* **Set task A**
Decide whether each statement below agrees with the FERC passage. Answer yes or no for each and quote the words from the passage that decide it.
(i) FERC's authority over interstate energy policy is rooted in the Federal Power Act.
(ii) Clean energy groups praised FERC's orders on Eastern U.S. capacity markets.
(iii) The decisions that drew accusations of political bias were approved by FERC's Democratic majority.
═════ Source excerpt
To be clear, FERC’s authority over interstate energy policy remains rooted in the Federal Power Act, which delineates its authority and makes clear that all proposed regulatory changes must result in “just and reasonable” rates and tariffs, and must avoid being “unduly discriminatory” in their effects on different technologies or classes of market participants. 

But several major decisions approved by FERC’s Republican majority over objections of its Democratic minority have led to accusations of political bias. Most notably, FERC’s orders regarding Eastern U.S. capacity markets have been decried by clean energy groups as undermining state clean energy policies and propping up fossil fuel generators.

FERC has other key decisions that will play a role in the Biden administration’s clean-energy ambitions, from policies to encourage transmission grid build-out to connect growing utility-scale renewables across the country and off its coasts, to market structures to integrate aggregated distributed energy resources such as batteries, electric vehicles and flexible demand-side resources.
══════════
* **Set task B**
Duplicate the records between the line holding "You are a computer-use" and the line holding "Action: tap(40, 1040)", inclusive, and leave the pictures out.
═════ Entries shown
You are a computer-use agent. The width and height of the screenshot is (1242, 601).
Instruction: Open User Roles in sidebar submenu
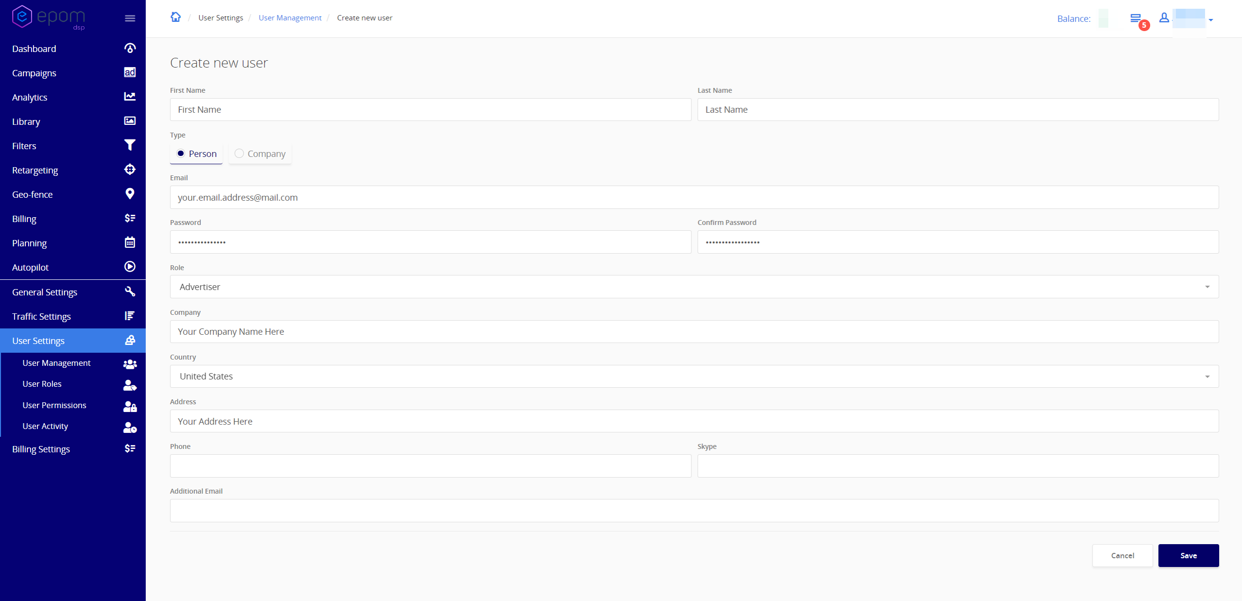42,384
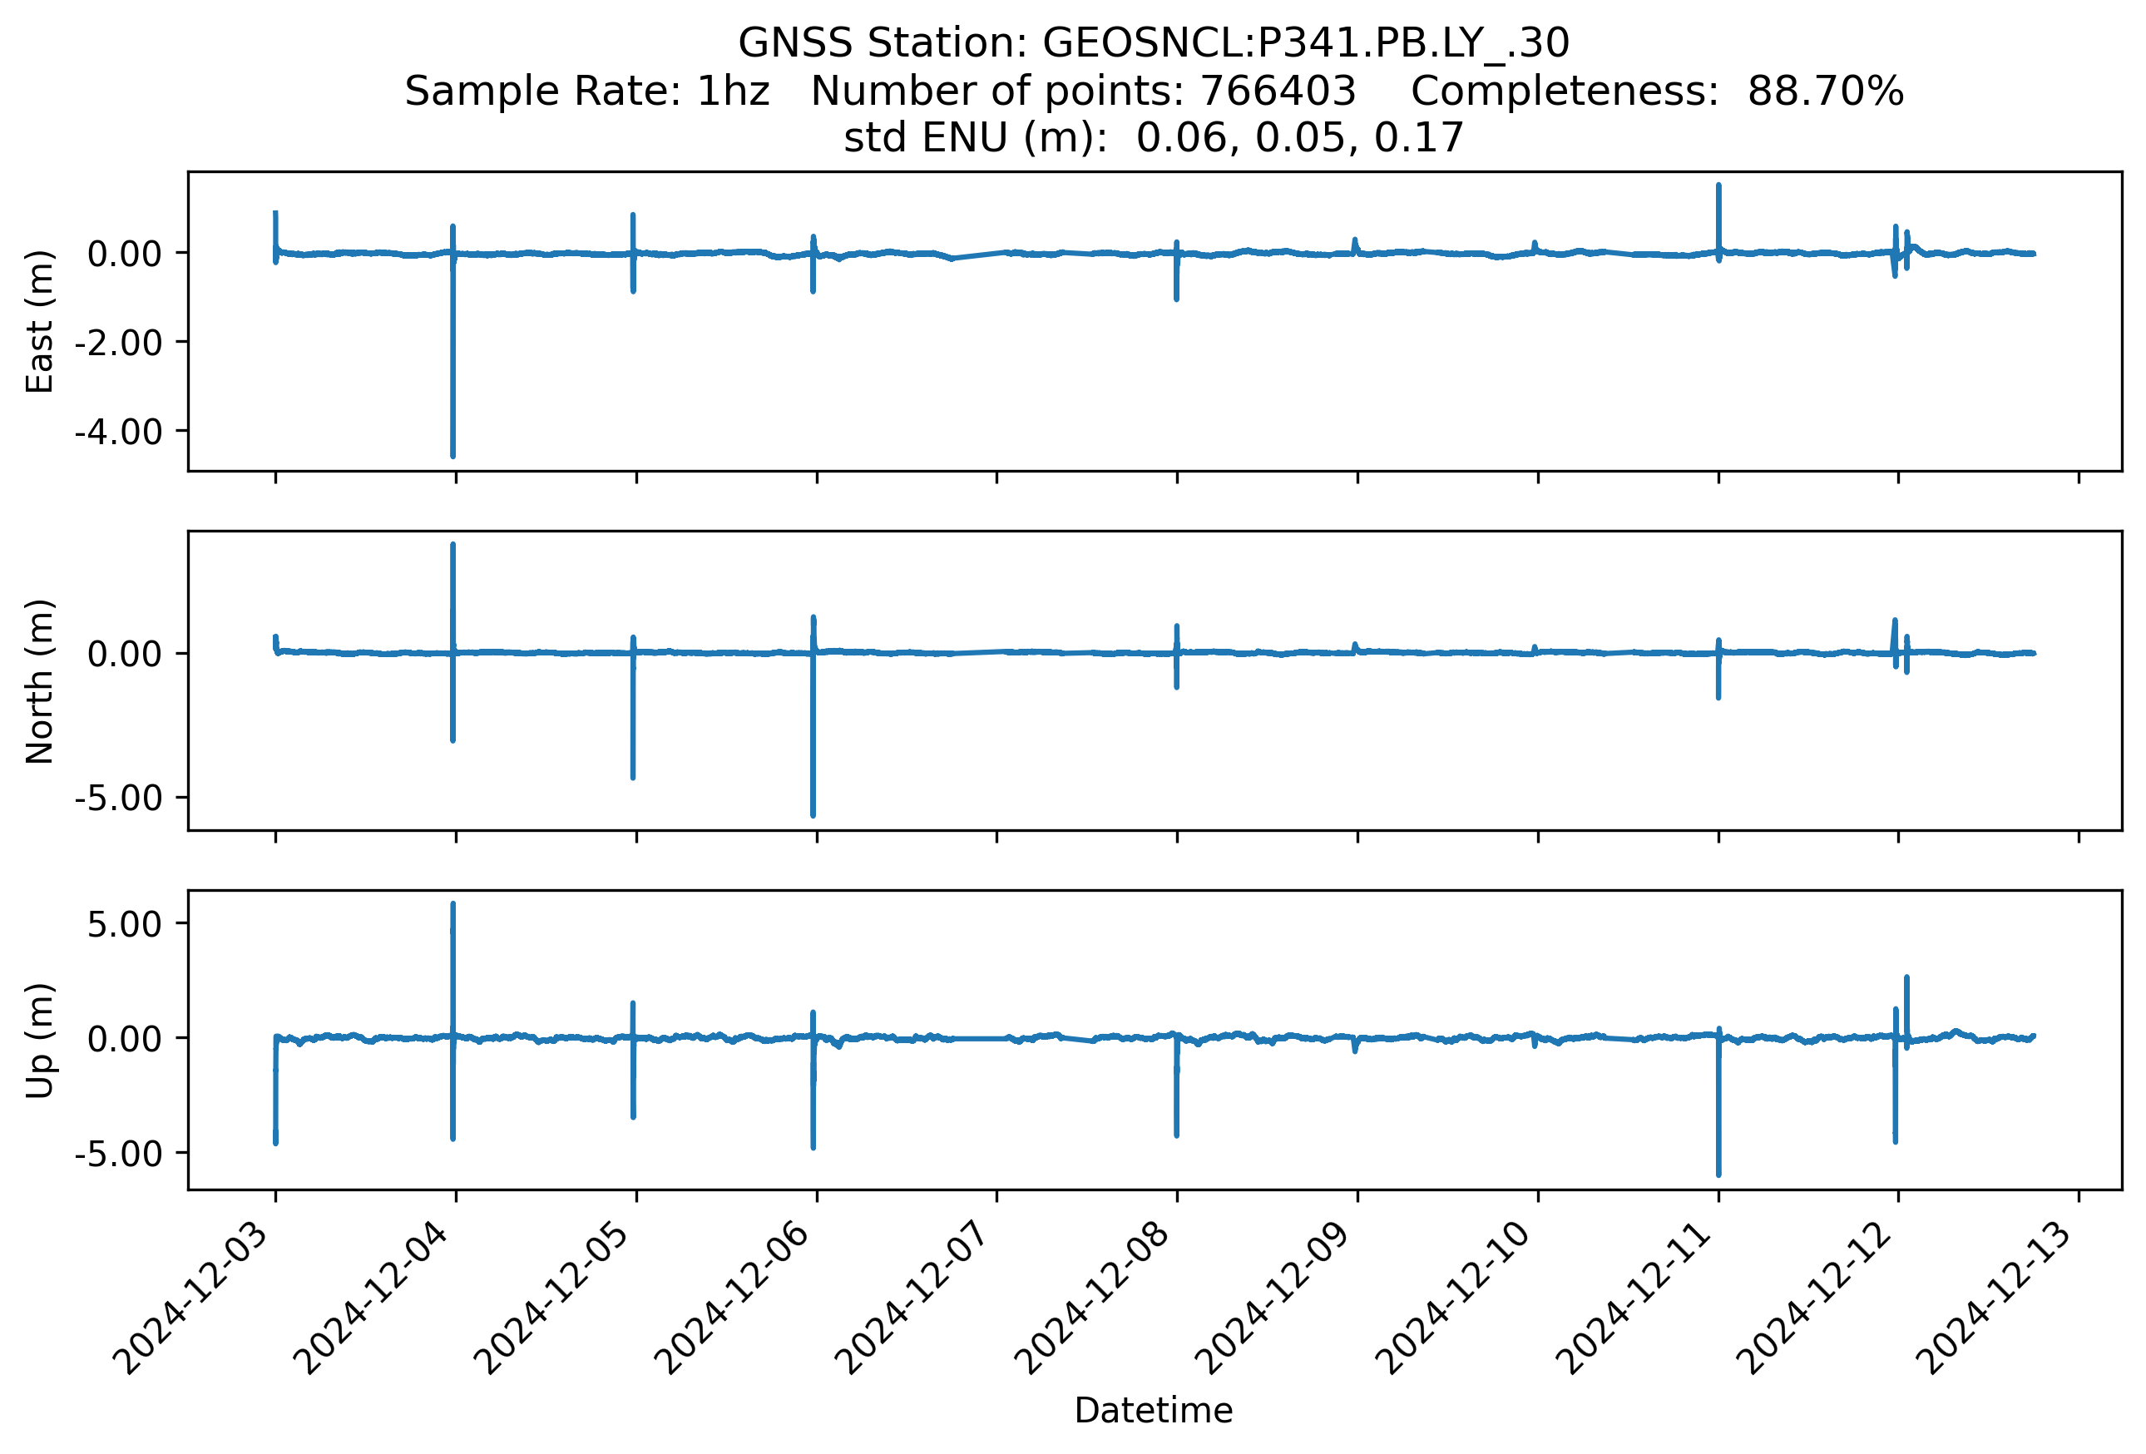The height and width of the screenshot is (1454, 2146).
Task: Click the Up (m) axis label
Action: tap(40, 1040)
══════════
═════ Entries shown
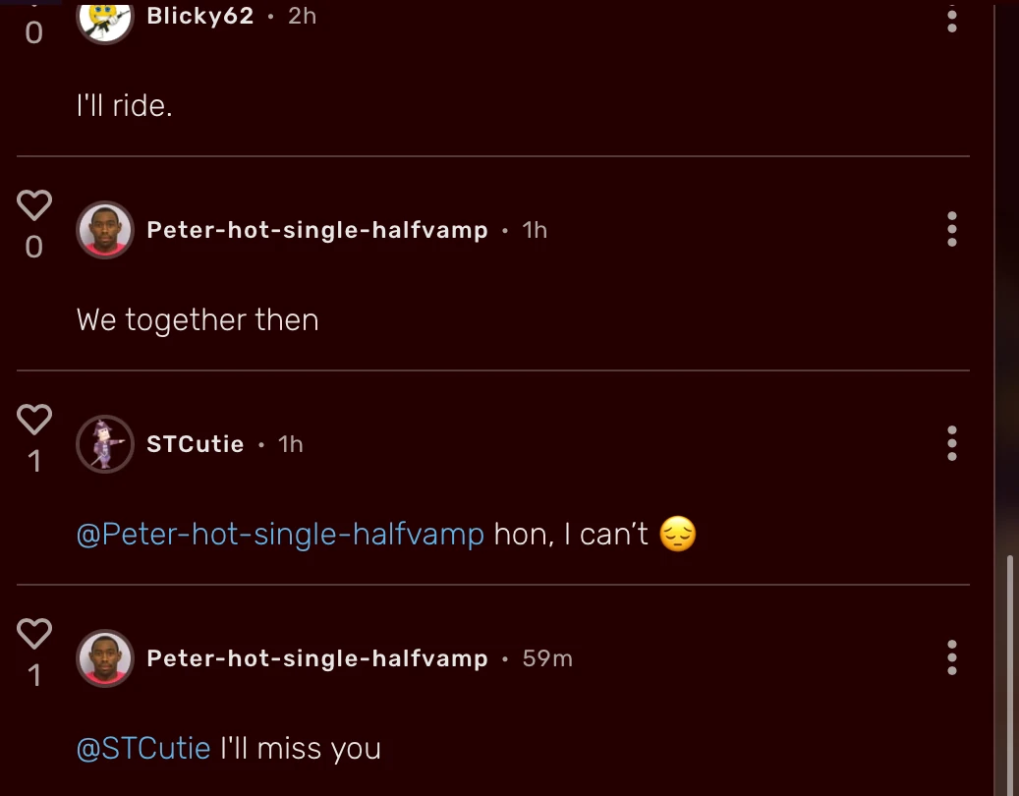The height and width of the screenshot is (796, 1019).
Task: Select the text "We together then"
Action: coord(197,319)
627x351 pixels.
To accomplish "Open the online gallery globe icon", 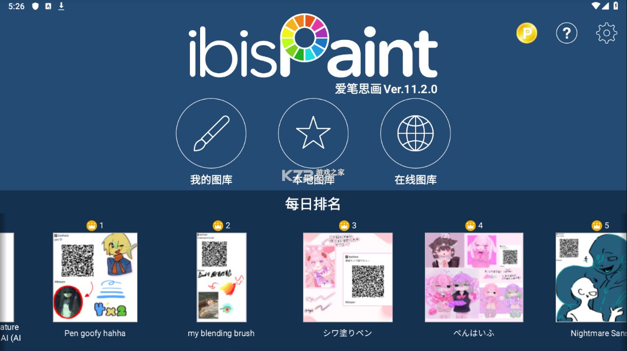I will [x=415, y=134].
══════════
* **Correct output A**
(i) Yes: "FERC’s authority over interstate energy policy remains rooted in the Federal Power Act"
(ii) No: "have been decried by clean energy groups as undermining state clean energy policies"
(iii) No: "approved by FERC’s Republican majority over objections of its Democratic minority"

* **Correct output B**
You are a computer-use agent. The width and height of the screenshot is (1242, 601).
Instruction: Open User Roles in sidebar submenu
42,384
The height and width of the screenshot is (1454, 2146).
Task: Click the Up (m) axis label
Action: tap(40, 1040)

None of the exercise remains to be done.